Will Vladimir Putin Really Be Arrested?
The International Criminal Court (ICC) took a major step by issuing a warrant for the arrest of Russian President Vladimir Putin for the invasion of Ukraine since February 2022. Putin is also accused of committing war crimes by deporting Ukrainian children to Russia.
The question is, is it true that the ICC’s decision can actually drag Putin to court in The Hague?
How did it happen?
ICC member states are required to carry out arrest warrants for Putin and Russia’s presidential commissioner for children’s rights, Maria Lvova-Belova, if they travel to the tribunal’s member countries.
“That’s true,” ICC Prosecutor Karim Khan told AFP when asked whether Putin could legally be arrested if he set foot in one of the 123 countries.
Russian President Vladimir Putin in Rome, Italy, July 4, 2019. (Photo: REUTERS/Yara Nardi)
This policy can indeed make it difficult for Putin to travel abroad. However, this order is difficult to carry out because the ICC does not have its own police force to carry out its orders. As a result, the decision to arrest is completely dependent on the ICC countries.
Countries don’t implement the decree, especially if it involves a sitting head of state like Putin.
Former Sudanese leader Omar al-Bashir made successful visits to a number of ICC member countries, including South Africa and Jordan, although these countries were subject to ICC warrants.
Despite being ousted in 2019, Sudan has yet to hand Omar over to justice.
Matthew Waxman, professor at Columbia Law School, said it was a “very significant ICC move, but it is unlikely we will see Putin arrested.”
What are the main obstacles?
First and foremost: Russia, like the United States (US) and China, is not a member of the ICC either.
The ICC can bring charges against Putin because Ukraine has accepted its jurisdiction over the current situation, even though Kyiv is also not a member state of the ICC.
But Moscow rejected the warrant for Putin’s arrest.
Russia does not extradite its citizens under any circumstances.

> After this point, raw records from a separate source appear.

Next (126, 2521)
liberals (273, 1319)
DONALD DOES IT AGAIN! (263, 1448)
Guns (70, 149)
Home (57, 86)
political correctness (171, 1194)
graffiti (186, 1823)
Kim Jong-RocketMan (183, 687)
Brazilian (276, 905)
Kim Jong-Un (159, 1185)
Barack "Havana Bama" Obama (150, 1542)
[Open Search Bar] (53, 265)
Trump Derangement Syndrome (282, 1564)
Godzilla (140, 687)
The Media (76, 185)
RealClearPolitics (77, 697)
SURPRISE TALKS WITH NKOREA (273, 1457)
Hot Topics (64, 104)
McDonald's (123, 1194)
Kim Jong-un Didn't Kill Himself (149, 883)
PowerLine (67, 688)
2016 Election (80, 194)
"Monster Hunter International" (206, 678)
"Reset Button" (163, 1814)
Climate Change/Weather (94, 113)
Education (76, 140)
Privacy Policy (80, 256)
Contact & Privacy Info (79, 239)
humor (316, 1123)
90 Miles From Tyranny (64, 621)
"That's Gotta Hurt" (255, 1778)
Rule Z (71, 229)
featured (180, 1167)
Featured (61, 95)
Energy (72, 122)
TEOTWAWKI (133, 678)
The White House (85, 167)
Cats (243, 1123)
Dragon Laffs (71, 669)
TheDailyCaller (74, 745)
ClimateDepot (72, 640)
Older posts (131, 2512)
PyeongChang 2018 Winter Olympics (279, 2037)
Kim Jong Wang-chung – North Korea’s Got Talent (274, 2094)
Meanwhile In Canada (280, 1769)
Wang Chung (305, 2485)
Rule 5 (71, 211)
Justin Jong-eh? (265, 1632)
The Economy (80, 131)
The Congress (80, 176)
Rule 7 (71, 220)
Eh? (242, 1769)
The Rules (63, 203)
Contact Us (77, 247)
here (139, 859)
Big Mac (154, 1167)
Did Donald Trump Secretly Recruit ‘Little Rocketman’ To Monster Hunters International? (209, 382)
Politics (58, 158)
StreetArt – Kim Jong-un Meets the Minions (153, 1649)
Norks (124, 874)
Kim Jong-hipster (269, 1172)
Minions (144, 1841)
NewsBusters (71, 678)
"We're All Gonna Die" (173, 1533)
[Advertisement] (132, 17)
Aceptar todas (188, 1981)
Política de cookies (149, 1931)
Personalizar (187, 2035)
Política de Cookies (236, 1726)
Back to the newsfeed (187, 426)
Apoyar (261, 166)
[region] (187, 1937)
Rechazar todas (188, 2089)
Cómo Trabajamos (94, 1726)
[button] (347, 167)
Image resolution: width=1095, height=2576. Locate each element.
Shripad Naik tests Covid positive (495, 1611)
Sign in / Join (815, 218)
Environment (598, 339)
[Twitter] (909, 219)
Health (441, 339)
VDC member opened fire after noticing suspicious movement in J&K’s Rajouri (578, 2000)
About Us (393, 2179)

Kremlin spokesman Dmitry Peskov attends a press conference of Russian President Vladimir Putin after a meeting of the State Council on Youth Policy in Moscow, Russia, December 22, 2022. (Photo: via Reuters)
Kremlin spokesman Dmitry Peskov said Russia “does not recognize the jurisdiction of this court so from a legal point of view, the decision of this court is not valid.”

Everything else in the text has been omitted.